POP3 (POST OFFICE PROTOCOL VERSION 3): This is an older standard and is being superseded by IMAP. POP3 generally keeps a copy of the email (often preferred) on the local device (i.e., your PC, Mac, smartphone or tablet).

IMAP (INTERNET MESSAGE ACCESS PROTOCOL): This is designed to allow multiple clients to access the email. To do this, the email messages are generally left on the email server and are accessed only over the internet. So if you have no connection to the internet you probably can’t access any email including messages that you have looked at previously.

UNCOMMON PROTOCOLS

These following protocols are a little techie and probably more obscure for the average maker, but have a look anyway.

TELNET (TELETYPE NETWORK): This provides an interactive text-based, two-way communication facility for accessing remote computers. Due to it not being encrypted, SSH is recommended instead.

SSH (SECURE SHELL): This is similar to Telnet but uses cryptography to secure communications over otherwise insecure connections. It was designed to be a replacement for the insecure Telnet. Common applications include remote command-line login and remote command execution.

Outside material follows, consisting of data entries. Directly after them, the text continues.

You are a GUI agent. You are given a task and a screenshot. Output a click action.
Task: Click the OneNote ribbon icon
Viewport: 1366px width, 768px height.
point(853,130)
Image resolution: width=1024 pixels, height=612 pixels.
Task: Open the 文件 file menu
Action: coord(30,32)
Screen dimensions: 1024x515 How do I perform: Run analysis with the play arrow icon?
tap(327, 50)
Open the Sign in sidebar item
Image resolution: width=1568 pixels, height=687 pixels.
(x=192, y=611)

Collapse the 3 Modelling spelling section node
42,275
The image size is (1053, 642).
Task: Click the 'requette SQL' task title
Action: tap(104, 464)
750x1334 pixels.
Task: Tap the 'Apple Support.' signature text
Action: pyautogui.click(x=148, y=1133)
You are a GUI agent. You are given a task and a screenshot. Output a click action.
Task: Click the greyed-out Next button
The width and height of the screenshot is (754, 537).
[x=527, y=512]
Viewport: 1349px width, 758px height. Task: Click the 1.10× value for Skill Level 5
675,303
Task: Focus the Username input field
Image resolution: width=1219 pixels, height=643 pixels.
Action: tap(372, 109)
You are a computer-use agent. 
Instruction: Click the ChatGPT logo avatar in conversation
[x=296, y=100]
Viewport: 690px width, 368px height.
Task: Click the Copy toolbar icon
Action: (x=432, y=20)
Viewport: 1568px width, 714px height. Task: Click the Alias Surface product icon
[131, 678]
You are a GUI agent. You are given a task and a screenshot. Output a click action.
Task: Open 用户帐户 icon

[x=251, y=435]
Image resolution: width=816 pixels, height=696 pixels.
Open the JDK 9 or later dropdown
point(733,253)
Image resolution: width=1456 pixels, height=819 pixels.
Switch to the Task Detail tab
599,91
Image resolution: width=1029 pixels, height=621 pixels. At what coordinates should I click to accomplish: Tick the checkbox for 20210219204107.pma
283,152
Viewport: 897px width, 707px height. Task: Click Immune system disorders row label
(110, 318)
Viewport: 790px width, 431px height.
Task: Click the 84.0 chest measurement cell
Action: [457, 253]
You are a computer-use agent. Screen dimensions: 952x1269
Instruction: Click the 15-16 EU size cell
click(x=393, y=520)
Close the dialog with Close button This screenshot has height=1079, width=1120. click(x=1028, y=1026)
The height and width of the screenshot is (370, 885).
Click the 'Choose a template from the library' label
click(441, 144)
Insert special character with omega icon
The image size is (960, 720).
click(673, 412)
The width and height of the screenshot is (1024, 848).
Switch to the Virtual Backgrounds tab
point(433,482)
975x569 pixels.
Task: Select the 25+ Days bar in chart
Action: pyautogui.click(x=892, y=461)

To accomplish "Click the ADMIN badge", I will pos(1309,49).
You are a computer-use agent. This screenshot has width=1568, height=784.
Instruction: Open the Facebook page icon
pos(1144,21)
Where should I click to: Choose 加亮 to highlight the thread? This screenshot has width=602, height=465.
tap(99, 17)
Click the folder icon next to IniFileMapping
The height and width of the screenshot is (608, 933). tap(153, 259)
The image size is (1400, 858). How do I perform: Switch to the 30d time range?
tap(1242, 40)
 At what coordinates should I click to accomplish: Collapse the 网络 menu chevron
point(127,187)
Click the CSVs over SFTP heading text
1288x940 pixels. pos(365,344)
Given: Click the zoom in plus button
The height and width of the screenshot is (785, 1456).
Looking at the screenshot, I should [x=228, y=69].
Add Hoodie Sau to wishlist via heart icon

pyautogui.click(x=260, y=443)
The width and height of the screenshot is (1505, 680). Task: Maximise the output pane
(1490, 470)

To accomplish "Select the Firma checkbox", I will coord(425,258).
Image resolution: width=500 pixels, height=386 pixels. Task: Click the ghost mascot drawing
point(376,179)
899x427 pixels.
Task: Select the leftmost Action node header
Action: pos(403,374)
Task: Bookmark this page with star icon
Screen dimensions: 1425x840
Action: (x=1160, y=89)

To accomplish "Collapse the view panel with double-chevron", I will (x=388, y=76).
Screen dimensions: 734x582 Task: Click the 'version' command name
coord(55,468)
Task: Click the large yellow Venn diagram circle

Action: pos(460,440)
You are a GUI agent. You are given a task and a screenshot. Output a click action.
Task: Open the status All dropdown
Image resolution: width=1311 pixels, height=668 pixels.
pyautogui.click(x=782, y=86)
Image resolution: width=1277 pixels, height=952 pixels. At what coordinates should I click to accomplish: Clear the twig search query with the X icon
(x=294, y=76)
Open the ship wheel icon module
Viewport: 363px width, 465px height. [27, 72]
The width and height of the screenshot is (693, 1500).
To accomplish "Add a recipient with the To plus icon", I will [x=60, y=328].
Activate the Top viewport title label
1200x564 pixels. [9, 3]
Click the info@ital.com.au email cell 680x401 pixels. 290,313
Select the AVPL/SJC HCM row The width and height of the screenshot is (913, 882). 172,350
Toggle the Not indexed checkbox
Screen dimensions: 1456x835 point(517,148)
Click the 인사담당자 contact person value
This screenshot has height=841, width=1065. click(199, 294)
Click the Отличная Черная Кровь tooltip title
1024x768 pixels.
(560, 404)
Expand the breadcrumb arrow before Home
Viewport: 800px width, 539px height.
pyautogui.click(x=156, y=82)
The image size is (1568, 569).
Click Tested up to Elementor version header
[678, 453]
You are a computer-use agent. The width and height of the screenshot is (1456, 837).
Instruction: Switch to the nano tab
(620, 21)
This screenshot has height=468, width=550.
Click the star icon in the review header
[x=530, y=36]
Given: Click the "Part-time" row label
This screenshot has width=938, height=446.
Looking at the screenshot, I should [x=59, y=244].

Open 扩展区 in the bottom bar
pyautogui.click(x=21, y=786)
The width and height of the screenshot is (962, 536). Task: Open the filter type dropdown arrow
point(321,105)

SNMP (SIMPLE NETWORK MANAGEMENT PROTOCOL): This is often used to manage and control routers, switches, servers etc in a large environment. You are unlikely to need or want to use this at home. SNMP can be used to determine if a device is functioning correctly.

MQTT (MESSAGE QUEUE TELEMETRY TRANSPORT): This is used to send messages to other devices where connections may have low bandwidth (i.e., they’re sloooow), and devices have limited hardware (perhaps IoT devices).

RDP (REMOTE DESKTOP PROTOCOL): This is a proprietary protocol developed by Microsoft. After authentication with the remote device (maybe your work server) you will have an interactive GUI. You can use your mouse and keyboard as usual. Applications are executed on the server, which sends screen updates to the user. The user in turn sends mouse movements and key presses to the server. There are other programs like TeamViewer and LogMeIn that provide similar facilities.

Note: Be VERY aware that malicious entities can use these tools to do nasty things to your device. If you get that infamous “Hello, we can see your computer has a virus” or similar, just hang up.

CONCLUSION

TCP/IP is a very deep pool which we have just stuck our toe into here. Working knowledge of TCP/IP used to be the mark of a computer tech’s knowledge. It’s still being actively developed and many and varied applications are constantly being developed.